Scandivamo il tempo come galeotti. Il calendario delle attività appeso sul frigorifero si era ormai colorato di tante vivaci “X” di spunta arancioni. Noi, privi di verve e imburberiti. Eravamo diventati insofferenti, tignosi, a dir poco antipatici e alquanto depressi. Sintomi da aria condizionata viziata, da dieci minuti d’aria alla nicotina, solitudine da library, astinenza da caffeina, assuefazione a una sbobba solubile e notti passate in bianco. L’alba, dalla lounge del secondo piano, ha colori sbiaditi, è ignorata. Fino a quando un raggio di sole tra le fronde di una palma ti colpisce, ti trasmette ansia e ti ricorda Gioia. Lei tra poche ore sarà qui e con tutto il suo charm reclamerà i portfolios che in gran parte devono ancora essere chiusi e stampati qui e là. Più o meno puntuali, più o meno soddisfatti, ci sbarazziamo di questi voluminosi lavoretti che a stento stanno nella Mini della bionda.Ora ci aspetta la libertà, a zonzo per l’America. I primi a tagliare la corda, manco a dirlo, sono quei due campioni della QuBe Company. Bagaglio pronto, Patrick e Federico se ne volano nella Grande Mela e ne rimangono storditi. Una tappa intermedia di decompressione tra il campus e il caos di New York, è stata la scelta di altri sei lungimiranti individui:

Ileana (da qui in avanti anche pupazzetto napoletano o Pupaz), Lidia, Marco (anche detto Piro o Piroddi), Enrico, Antonio (anche detto Saponaro) e LauraC (che sarei io), si dirigono nottetempo verso Orlando a bordo di un accogliente mini-van.

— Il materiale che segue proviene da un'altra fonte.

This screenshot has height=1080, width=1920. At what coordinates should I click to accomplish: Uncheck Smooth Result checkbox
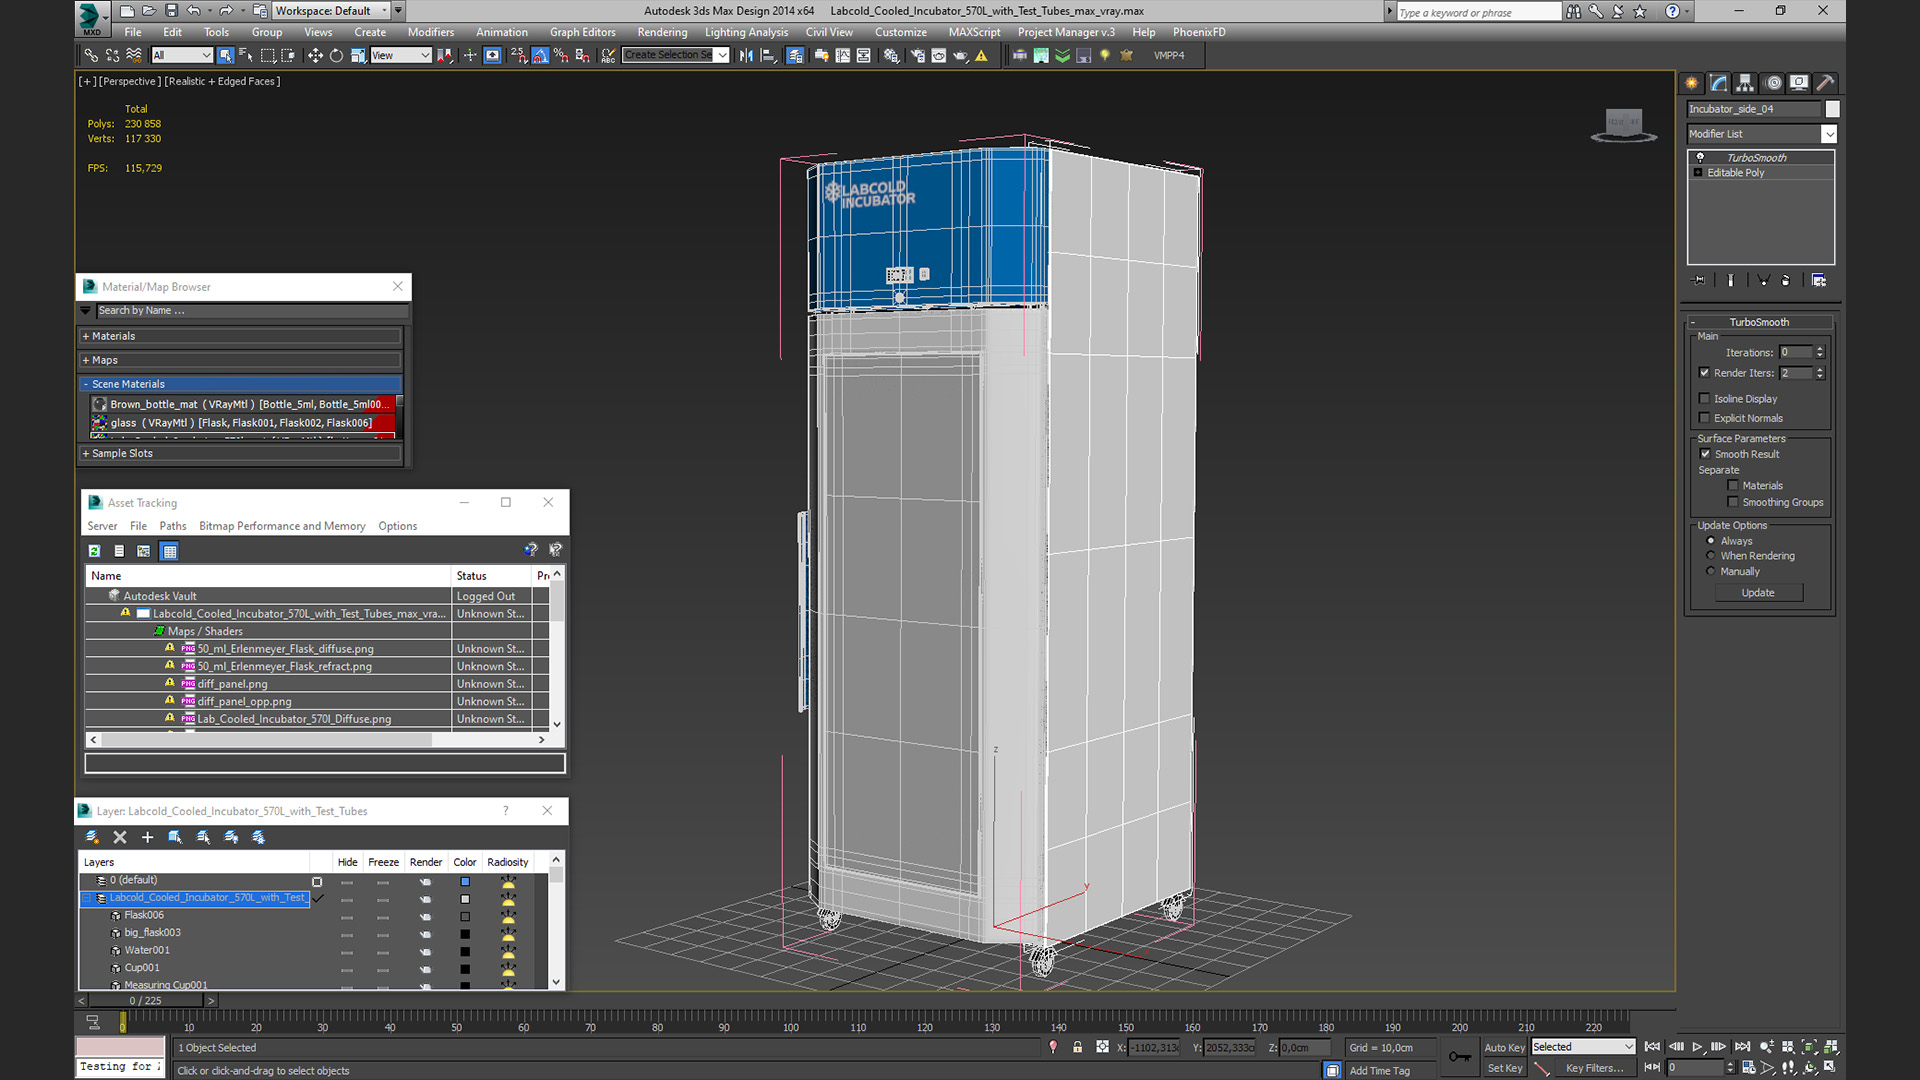[x=1705, y=454]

LauraF e Massimino, per un motivo o per un altro, non resistono al richiamo della patria e ci abbandonano sul più bello.
E siccome tutto questo sparpaglio ci sembrava poco, LauraL è stata lasciata, per sua volontà, a guardia del grosso del bagaglio presso il campus. La morale è: se non vuoi farti condizionare la vita, mai pagare anticipatamente Anthony DeSantis.